The TA

lankyphil:
Well if your shifts include a weekend, which is when TA training is on, then obviously your job (as it is the mortgage payer) comes first. So you don’t attend any weekend training. So you get told to hand your kit in. Or you scive off your job lots to go playing toy soldiers. Which makes you loose your job…

Oh, don’t forget. 9 out of 10 TA units are run by ex-regulars who sleep at the TA centre and find it hard to understand the fact that you have a job/wife/kids/a life outside of it and can’t seem to understand that your employer wants more than half an hours notice for time off…

There is a get out from the EU drivers hours regulations with the TA too.

Reservists who drive for a living can take part in weekend military training after the Government secured an important exemption from EU drivers’ hours rules.

The European Commission has agreed that professional drivers can take part in Reservist exercises at the weekend without breaking general rules on weekly rest requirements.
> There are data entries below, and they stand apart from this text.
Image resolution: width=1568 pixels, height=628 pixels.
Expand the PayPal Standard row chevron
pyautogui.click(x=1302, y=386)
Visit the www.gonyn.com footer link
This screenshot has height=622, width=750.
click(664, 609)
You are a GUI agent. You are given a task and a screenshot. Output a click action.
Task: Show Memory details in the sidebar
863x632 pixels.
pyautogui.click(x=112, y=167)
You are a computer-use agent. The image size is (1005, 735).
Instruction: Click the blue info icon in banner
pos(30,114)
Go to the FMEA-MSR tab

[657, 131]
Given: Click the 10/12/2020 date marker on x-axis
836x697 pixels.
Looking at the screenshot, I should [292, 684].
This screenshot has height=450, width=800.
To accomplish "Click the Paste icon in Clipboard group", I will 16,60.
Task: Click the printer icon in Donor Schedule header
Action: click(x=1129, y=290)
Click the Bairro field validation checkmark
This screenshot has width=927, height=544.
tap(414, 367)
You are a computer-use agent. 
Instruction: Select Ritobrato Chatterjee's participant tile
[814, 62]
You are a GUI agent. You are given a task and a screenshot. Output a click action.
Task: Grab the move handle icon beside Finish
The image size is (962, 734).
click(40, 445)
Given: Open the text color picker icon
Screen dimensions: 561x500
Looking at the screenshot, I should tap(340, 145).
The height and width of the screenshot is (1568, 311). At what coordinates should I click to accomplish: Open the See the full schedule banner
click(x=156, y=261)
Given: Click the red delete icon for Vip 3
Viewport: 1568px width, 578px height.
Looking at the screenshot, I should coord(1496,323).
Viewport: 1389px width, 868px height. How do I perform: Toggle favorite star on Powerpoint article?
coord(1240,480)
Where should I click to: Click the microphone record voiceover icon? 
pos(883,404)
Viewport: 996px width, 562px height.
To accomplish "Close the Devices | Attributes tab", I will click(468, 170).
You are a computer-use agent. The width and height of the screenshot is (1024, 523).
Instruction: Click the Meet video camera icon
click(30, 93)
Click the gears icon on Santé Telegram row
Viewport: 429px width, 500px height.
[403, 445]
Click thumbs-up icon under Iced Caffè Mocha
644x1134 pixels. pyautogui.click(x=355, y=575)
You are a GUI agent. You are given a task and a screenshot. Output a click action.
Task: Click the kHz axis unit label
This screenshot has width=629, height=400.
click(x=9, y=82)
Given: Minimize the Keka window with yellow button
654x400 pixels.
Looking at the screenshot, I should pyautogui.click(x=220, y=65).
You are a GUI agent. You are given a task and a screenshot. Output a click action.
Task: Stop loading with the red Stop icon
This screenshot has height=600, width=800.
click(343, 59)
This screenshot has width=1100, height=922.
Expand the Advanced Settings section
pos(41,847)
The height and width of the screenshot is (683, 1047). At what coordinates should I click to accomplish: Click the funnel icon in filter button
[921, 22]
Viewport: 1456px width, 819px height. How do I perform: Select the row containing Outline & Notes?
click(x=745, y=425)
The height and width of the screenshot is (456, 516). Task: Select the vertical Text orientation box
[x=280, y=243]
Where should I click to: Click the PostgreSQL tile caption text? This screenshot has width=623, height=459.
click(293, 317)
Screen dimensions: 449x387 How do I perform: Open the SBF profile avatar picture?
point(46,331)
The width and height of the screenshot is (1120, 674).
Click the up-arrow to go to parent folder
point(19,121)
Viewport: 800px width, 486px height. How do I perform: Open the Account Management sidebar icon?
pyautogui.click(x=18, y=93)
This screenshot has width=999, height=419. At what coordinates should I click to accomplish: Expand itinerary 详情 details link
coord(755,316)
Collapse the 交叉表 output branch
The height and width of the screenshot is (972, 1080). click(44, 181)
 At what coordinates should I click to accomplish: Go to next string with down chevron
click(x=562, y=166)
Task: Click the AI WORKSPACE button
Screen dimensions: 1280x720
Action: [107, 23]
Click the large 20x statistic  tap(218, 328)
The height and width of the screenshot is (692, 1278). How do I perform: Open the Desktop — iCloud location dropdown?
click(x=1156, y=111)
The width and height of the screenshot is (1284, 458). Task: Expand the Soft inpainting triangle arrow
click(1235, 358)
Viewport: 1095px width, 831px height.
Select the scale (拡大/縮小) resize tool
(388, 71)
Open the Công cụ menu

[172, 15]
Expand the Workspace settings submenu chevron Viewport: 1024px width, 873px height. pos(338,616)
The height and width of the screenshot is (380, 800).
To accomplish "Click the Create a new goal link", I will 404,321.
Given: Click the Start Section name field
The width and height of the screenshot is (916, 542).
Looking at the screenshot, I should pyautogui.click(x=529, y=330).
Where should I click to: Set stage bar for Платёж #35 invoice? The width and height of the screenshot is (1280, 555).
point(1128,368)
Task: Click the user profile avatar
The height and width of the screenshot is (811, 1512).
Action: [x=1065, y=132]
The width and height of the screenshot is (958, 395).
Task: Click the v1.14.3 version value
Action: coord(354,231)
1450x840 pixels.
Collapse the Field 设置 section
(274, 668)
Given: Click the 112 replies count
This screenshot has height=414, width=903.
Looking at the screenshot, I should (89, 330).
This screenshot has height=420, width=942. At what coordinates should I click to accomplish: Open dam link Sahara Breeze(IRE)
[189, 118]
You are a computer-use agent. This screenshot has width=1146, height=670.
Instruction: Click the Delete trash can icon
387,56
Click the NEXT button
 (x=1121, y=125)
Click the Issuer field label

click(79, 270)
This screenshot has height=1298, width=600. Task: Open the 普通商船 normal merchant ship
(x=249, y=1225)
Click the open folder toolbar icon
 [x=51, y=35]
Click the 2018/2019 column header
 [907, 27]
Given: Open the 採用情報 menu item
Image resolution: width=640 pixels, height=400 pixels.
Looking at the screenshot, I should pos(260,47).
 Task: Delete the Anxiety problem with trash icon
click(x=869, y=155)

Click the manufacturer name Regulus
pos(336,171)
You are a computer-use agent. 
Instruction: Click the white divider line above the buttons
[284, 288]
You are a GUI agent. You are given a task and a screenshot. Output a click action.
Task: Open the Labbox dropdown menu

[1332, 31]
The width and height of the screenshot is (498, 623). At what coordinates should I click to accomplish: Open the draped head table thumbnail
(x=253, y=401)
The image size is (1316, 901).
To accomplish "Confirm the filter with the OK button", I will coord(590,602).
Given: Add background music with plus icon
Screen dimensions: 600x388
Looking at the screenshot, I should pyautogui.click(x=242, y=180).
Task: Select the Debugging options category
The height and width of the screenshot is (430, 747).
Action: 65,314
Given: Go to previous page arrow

It means a driver who finishes his normal driving duties on a Friday can complete a 34-hour period of military training and then resume his normal driving duties again on a Monday morning - as long as new safeguards are met.

The new exemption will benefit Reserve Forces in the Territorial Army, Royal Navy Reservists, Royal Marine Reservists and Royal Auxiliary Air Force as well as Cadet instructors.

The following safeguards have been incorporated into the exemption to ensure that road safety is not jeopardised:

The exemption will apply to 15 days’ annual camp and 10 weekend training sessions per annum - a total of 35 days.

Weekend training will not be allowed to take place on consecutive weeks (other than in respect of the 15-day annual camp);

a regular daily rest period of 11 hours must be taken between the end of weekend training and start of work for the primary employer;

a regular weekly rest period of 45 hours must be taken no later than at the end of the sixth day following a period of weekend training.

The Ministry of Defence will issue guidelines that outline how drivers can manage their reserve service in accordance with the exemption.